The artworks in the installation were selected by curator Lisa Hostetler and she hopes this exhibit will challenge the conventional way of seeing America. It is no longer the 19th century portrayal of the pure untouched wilderness, but in portraits of things like flashing motel signs sitting against the backdrop of mountain ranges. The photographs in this exhibition will challenge and update the traditional calm portrayal of the American landscape from the 19th century.
One of the three artists, Elaine Mayes, is a well accomplished photographer and photography educator who has influenced generations of photographers. Mayes has taught both photography and film in the University of Minnesota, Hampshire College and others.
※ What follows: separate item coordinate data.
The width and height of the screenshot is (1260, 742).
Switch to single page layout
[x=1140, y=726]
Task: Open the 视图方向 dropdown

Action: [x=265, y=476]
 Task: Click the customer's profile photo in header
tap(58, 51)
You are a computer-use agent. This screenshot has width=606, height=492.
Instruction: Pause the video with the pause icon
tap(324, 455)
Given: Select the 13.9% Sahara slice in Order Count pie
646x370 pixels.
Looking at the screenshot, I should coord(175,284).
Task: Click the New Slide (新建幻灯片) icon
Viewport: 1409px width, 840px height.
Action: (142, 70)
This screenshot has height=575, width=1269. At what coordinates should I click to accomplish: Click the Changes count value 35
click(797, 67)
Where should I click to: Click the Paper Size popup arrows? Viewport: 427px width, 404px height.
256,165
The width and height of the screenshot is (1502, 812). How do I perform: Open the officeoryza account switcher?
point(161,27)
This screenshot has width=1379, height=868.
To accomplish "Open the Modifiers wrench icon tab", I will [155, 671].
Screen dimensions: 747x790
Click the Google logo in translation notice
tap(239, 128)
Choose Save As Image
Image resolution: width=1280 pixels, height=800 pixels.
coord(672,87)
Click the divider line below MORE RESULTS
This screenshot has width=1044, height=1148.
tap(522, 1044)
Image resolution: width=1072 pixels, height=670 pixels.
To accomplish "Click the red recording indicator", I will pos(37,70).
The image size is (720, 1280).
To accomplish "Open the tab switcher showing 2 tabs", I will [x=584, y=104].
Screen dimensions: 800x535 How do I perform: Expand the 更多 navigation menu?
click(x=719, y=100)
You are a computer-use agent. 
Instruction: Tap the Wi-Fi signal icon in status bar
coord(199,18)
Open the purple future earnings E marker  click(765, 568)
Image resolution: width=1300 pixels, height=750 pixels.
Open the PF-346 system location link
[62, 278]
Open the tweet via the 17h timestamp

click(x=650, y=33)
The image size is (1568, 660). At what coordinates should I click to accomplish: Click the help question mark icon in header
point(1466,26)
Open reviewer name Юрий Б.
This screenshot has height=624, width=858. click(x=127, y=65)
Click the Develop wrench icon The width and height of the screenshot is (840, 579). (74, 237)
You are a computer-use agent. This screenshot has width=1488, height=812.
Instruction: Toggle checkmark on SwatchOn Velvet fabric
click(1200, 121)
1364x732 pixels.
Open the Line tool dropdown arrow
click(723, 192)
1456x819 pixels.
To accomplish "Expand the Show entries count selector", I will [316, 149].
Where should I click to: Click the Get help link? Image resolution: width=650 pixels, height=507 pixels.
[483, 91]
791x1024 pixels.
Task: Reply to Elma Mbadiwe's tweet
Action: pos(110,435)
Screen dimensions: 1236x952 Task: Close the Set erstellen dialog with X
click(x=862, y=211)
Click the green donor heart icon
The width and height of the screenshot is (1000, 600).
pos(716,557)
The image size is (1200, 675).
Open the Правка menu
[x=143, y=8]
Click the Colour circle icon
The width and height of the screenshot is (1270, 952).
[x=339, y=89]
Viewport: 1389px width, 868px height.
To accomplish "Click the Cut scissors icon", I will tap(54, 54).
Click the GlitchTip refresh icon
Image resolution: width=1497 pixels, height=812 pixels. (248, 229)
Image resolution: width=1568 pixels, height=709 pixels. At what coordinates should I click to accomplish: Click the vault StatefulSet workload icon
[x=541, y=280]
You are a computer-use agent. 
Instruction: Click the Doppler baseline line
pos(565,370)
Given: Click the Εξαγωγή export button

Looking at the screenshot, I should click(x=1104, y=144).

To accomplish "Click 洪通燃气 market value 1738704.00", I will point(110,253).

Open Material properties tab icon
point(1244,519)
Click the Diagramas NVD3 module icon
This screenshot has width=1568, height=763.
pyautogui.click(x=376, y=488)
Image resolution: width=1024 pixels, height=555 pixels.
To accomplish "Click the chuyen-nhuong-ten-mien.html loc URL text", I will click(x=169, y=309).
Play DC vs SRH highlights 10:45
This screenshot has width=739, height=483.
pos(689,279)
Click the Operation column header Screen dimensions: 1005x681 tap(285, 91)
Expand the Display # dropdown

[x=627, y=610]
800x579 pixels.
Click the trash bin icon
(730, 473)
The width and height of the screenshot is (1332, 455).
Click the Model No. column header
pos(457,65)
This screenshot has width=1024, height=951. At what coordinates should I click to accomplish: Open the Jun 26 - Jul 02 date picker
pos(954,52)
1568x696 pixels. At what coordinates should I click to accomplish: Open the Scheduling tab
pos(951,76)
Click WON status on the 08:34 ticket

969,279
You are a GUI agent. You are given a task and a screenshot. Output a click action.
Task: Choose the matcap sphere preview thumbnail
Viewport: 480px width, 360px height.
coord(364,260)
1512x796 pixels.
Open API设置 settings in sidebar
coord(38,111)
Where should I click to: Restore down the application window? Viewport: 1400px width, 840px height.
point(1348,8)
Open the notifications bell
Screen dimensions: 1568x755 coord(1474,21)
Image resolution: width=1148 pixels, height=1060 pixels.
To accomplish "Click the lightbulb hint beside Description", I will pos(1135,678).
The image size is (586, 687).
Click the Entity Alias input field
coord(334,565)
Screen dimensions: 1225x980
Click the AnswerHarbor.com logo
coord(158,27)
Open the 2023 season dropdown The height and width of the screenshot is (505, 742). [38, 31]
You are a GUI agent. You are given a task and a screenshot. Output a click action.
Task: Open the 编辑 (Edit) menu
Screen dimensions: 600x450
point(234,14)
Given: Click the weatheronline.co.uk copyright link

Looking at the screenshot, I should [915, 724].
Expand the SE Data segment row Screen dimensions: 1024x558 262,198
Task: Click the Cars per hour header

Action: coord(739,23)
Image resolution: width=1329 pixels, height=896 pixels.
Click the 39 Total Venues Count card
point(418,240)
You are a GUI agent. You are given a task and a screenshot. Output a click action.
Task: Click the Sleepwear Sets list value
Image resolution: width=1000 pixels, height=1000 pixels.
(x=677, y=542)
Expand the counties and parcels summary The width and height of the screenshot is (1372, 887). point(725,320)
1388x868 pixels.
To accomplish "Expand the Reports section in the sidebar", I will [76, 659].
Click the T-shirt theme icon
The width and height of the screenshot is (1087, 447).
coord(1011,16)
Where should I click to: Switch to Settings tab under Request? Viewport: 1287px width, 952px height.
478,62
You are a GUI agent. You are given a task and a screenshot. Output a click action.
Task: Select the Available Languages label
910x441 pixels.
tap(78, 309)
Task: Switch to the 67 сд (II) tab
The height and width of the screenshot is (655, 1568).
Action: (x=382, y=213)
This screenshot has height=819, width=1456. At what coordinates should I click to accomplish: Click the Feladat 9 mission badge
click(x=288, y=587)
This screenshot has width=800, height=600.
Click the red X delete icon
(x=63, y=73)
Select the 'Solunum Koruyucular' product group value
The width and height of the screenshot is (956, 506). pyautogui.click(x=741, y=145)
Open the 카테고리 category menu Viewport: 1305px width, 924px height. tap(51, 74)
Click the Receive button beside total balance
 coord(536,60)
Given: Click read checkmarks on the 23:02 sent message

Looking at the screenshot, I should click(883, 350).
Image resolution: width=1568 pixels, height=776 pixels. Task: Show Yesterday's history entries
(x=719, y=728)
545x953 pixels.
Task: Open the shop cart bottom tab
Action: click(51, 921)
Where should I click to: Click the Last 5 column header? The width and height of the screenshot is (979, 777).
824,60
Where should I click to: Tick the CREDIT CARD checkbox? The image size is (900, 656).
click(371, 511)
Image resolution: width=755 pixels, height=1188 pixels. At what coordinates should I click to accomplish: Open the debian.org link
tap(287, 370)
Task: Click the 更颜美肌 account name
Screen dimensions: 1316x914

The earliest series in the exhibition, Elaine Mayes’ Autolandscapes (1971), captures the view from a car window every time the landscape changed from California to Massachusetts. She wanted to capture her moving through space and the changes of landscape from urban to rural to somewhere in between and capture a constantly moving and changing America.
The second artist, Fitch, captures the typical sights and attractions that define roadside America. From his series Diesels and Dinosaurs (1976), his images focus exclusively on the American West and were taken in Los Angeles in 1980 as he traversed the streets. The photographs show a collision between the prehistoric and the modern, the mythic and the mass-produced: A kitschy dinosaur looming over a gas station.
In Robbert Flick’s Sequential Views (1980), Flick takes photos of particular geographic or temporal intervals. For example, Flick would look one way, take a picture, look the opposite way, take a picture, moved forward, took a picture and so on.
While all three artists share “everyday America” as their subject, their styles and techniques are unique, reflecting their own personal experience as they encounter the American landscape. Mayes focused on changing scenery on the interstate highway, Fitch on the culture of roadside attractions and Flick on the segmented way we experience a city. The exhibit shows how each individual artist observes reality and what they have to say about it. Curator Hostetler said she hopes the exhibit will make people more conscious of how they move through the world and what they are missing as they pass it. The exhibit is opened now till 23 February 2014 at the American Art museum.